In order to diagnose TMJ pathologies, we developed and tested a novel algorithm, MandSeg, that combines image processing and machine learning approaches for automatically segmenting the mandibular condyles and ramus. A deep neural network based on the U-Net architecture was trained for this task, using 109 cone-beam computed tomography (CBCT) scans. The ground truth label maps were manually segmented by clinicians.

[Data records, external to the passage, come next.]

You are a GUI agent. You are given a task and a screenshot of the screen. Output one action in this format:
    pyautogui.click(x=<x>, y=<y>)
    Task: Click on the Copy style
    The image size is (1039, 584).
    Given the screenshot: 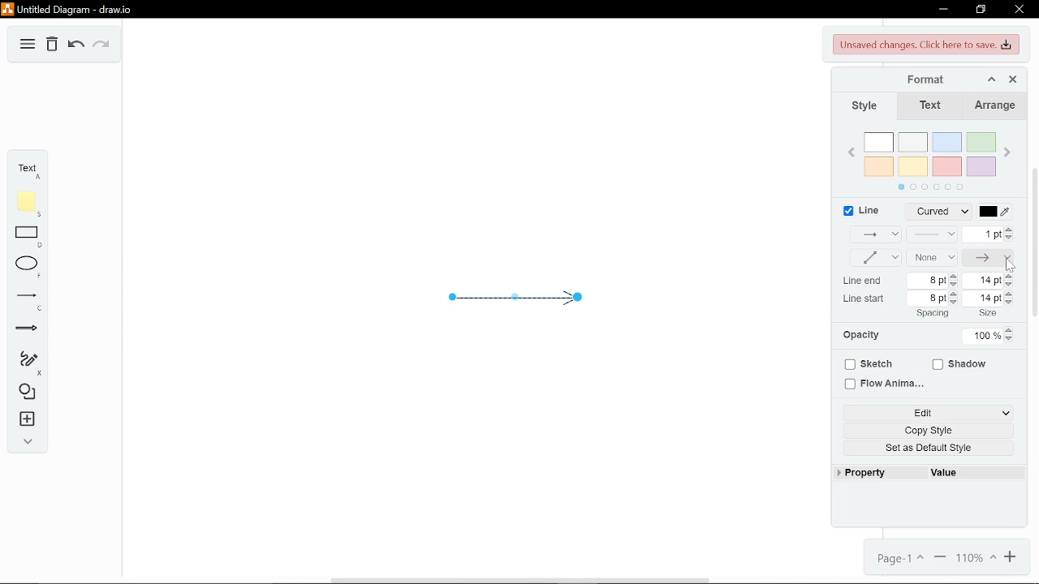 What is the action you would take?
    pyautogui.click(x=927, y=432)
    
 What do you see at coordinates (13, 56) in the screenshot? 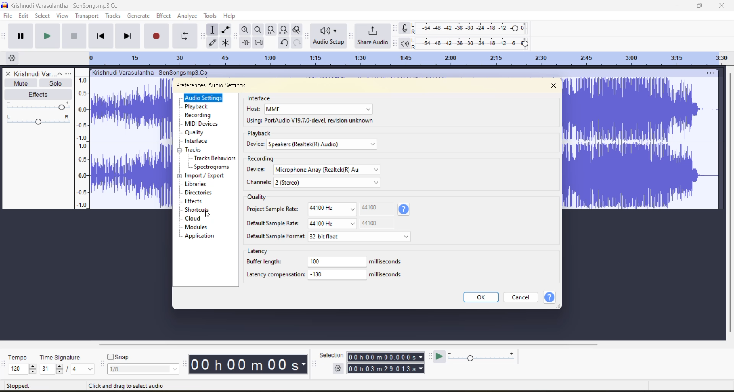
I see `Timeline options` at bounding box center [13, 56].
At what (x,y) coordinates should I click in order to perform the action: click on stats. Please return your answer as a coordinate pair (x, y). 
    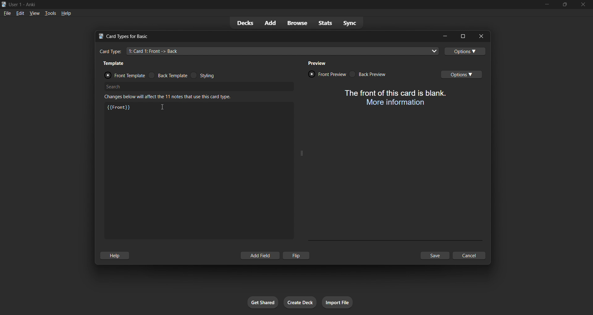
    Looking at the image, I should click on (324, 24).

The U-Net takes 2D slices extracted from the 3D volumetric images. All the 3D scans were cropped depending on their size in order to keep only the mandibular region of interest. The same anatomic cropping region was used for every scan in the dataset. The scans were acquired at different centers with different resolutions. Therefore, we resized all scans to 512×512 in the pre-processing step where we also performed contrast adjustment as the original scans had low contrast. After the pre-processing, around 350 slices were extracted from each scan, and used to train the U-Net model. For the cross-validation, the dataset was divided into 10 folds. The training was performed with 60 epochs, a batch size of 8 and a learning rate of 2×10. The average performance of the models on the test set presented 0.95 ± 0.05 AUC, 0.93 ± 0.06 sensitivity, 0.9998 ± 0.0001 specificity, 0.9996 ± 0.0003 accuracy, and 0.91 ± 0.03 F1 score. This study findings suggest that fast and efficient CBCT image segmentation of the mandibular condyles and ramus from different clinical data sets and centers can be analyzed effectively. Future studies can now extract radiomic and imaging features as potentially relevant objective diagnostic criteria for TMJ pathologies, such as osteoarthritis (OA). The proposed segmentation will allow large datasets to be analyzed more efficiently for disease classification.
为了诊断 TMJ 病变,我们开发并测试了一种新的算法 MandSeg,该算法结合了图像处理和机器学习方法,用于自动分割下颌骨髁突和升支。为此任务,使用 109 个锥形束 CT(CBCT)扫描对基于 U-Net 架构的深度神经网络进行了训练。通过临床医生手动分割得到地面真实标签图。U-Net 从 3D 容积图像中提取 2D 切片。所有 3D 扫描都根据其大小进行裁剪,以仅保留感兴趣的下颌区域。在数据集的每个扫描中都使用相同的解剖裁剪区域。扫描是在不同的中心以不同的分辨率采集的。因此,我们在预处理步骤中将所有扫描调整为 512×512,在该步骤中还进行了对比度调整,因为原始扫描对比度较低。预处理后,从每个扫描中提取约 350 个切片,并用于训练 U-Net 模型。对于交叉验证,将数据集分为 10 折。训练使用 60 个 epoch、批量大小为 8 和学习率为 2×10 进行。模型在测试集上的平均性能为 0.95±0.05 AUC、0.93±0.06 灵敏度、0.9998±0.0001 特异性、0.9996±0.0003 准确性和 0.91±0.03 F1 分数。本研究结果表明,可以有效地分析来自不同临床数据集和中心的快速高效的 CBCT 下颌骨髁突和升支图像分割。未来的研究现在可以提取放射组学和成像特征作为 TMJ 病变的潜在相关客观诊断标准,例如骨关节炎(OA)。拟议的分割将允许更有效地分析大型数据集以进行疾病分类。